Le preguntó por el versículo del día, que ella casi canturreó con todo respeto y explicó su significado tal como había hecho él al dejar los versículos de la semana sobre la mesilla de la habitación. «Fue el Señor quien hizo esto y es cosa maravillosa a nuestros ojos». Todos tenían la obligación de leer la Biblia, si bien la lectura nunca debía hacerse en solitario o de manera independiente. Había que hacerla con ayuda de un sacerdote o de un teólogo para captar lo que es imperceptible y no extraer de las Sagradas Escrituras ideas alejadas del sentido que los autores sagrados habían pretendido darles. La lectura libre de la Palabra del Señor era un mal que la Iglesia siempre había combatido, no tan severamente como debiera, en su opinión, permitiendo opiniones dispares y erróneas sobre lo que en realidad proclamaba Dios. Además, si hubiera sido Su deseo que todos accedieran sin impedimentos ni dificultades al texto sagrado, lo habría dicho sin rodeos en algún versículo del Antiguo o el Nuevo Testamento y, sin embargo, no estaba escrito en ninguna parte.

Tomó la dorada, las verduras y los langostinos con frugalidad, que acompañó con un vaso de Frascati blanco del 98, con un ligero tono embocado que entraba bien. Ella bebió agua, pues la sangre de Cristo era exclusiva de los hombres, negada una y otra vez a las mujeres, cuya obligación era someterse al hombre y complacerle, como enseñó el gran san Pablo, padre de la Iglesia y par de Pedro.

Después de comer, ella retiró la vajilla y cubiertos de la mesa y los llevó a la cocina para lavarlos como era su obligación. Él no tardó en ir detrás de ella y la abrazó por detrás mientras ella fregaba los platos con agua y detergente. Le habló al oído y le dijo…, le ordenó que fuera a la habitación. Ella dejó los platos, cerró el grifo, se limpió las manos y salió.

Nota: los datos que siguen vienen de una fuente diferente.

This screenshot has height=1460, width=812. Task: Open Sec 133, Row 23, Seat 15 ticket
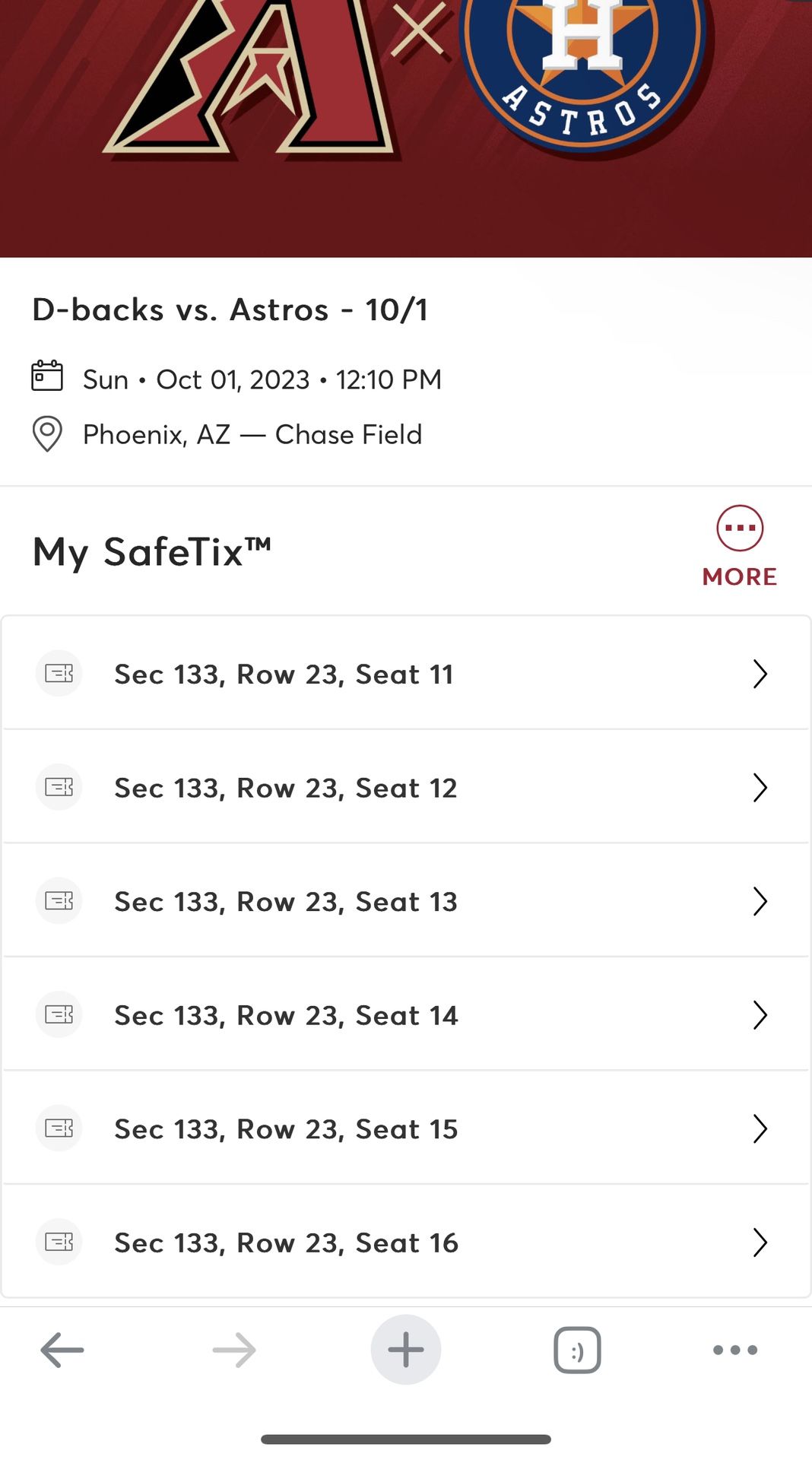[286, 1129]
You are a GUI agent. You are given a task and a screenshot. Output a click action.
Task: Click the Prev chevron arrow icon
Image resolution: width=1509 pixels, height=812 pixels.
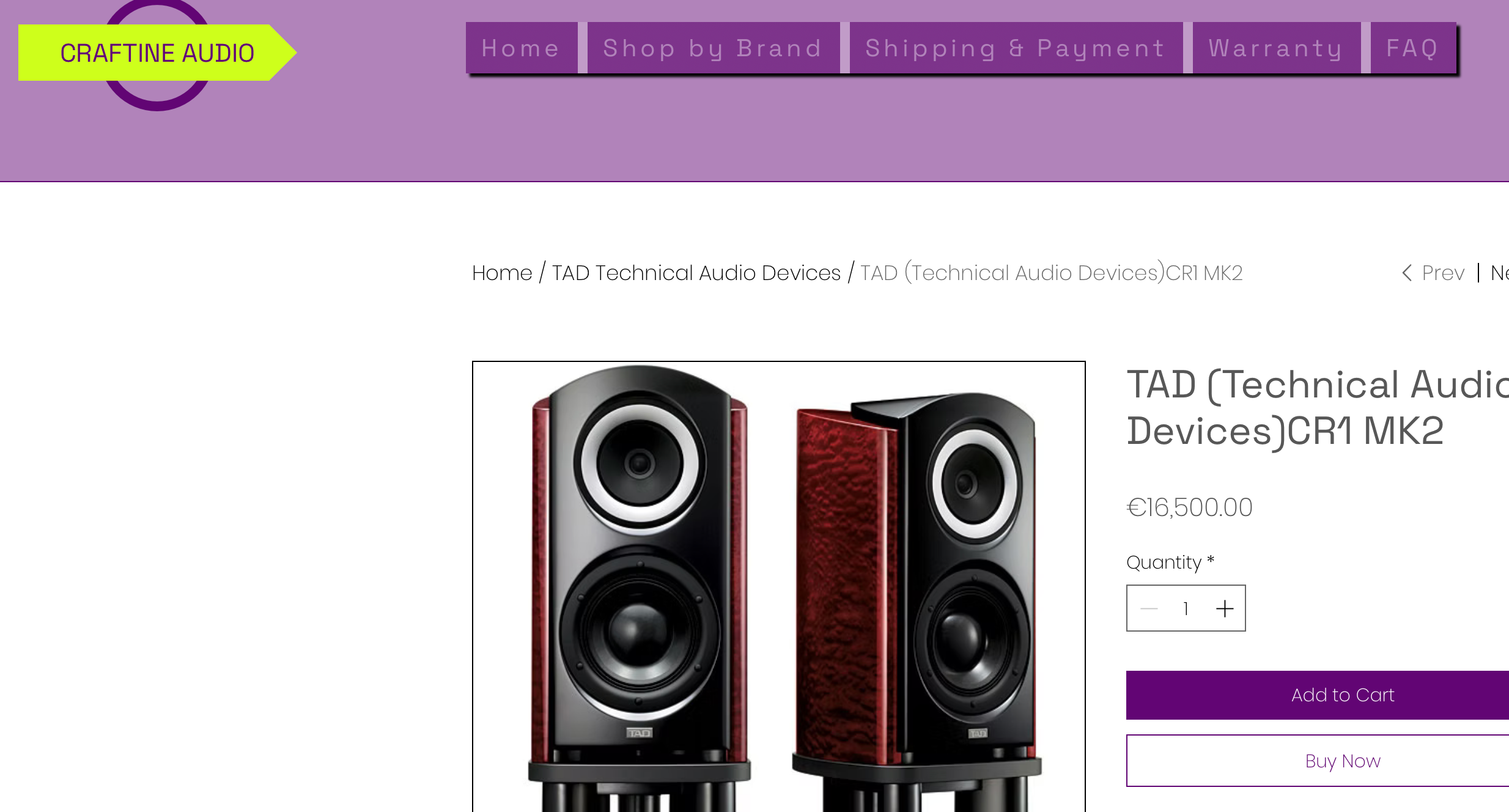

La jeringuilla volvió a derramar el líquido adormecedor por las venas de la mujer, que perdió el sentido dos minutos después. Él se colocó encima del cuerpo inerte y gozó del placer carnal. No le llevó mucho tiempo, dos o tres minutos, perderse en un clímax pasajero que luego le hizo sentir repulsión hacia sí mismo y hacia ella. Tomó un baño, se frotó a fondo para lavar las manchas del cuerpo, las flaquezas de la carne. Sentía asco. Cuando terminó, ella todavía dormía; y seguiría durmiendo. Era hora de volver al trabajo.

Un tercio de la orden ya estaba cumplido. Faltaban dos nombres: Rafael Santini y el otro. Estaba acostumbrado a preparar bien su parte. No le interesaba saber quiénes eran ni qué hacían; si Dios los llamaba era porque les había llegado la hora, y nadie podía escapar a su hora. La nota decía que había llegado la hora de Rafael y, por lo tanto, se ocuparía primero de él. Su forma de trabajar siempre había sido un nombre cada vez.

Decidió coger el móvil. Lo abrió, le sacó la batería y la tarjeta de la operadora y puso otra completamente negra. Volvió a colocar la batería y encendió el aparato. En cuanto estuvo operativo le pidió un código, que introdujo con presteza: monitasecreta.

La llamada se efectuó automáticamente sin que él hubiera hecho nada. Segundos después la pantalla del móvil mostraba dos palabras: «Código correcto».

Él escribió: Deus vocat.

Instantes después apareció una palabra: Nomini.

Él escribió: «Rafael Santini».

La respuesta no tardó: «Esta noche. Via dei Soldati».

Colgó. Abrió la Biblia por una página cualquiera y señaló un versículo al azar. Lo leyó y sonrió.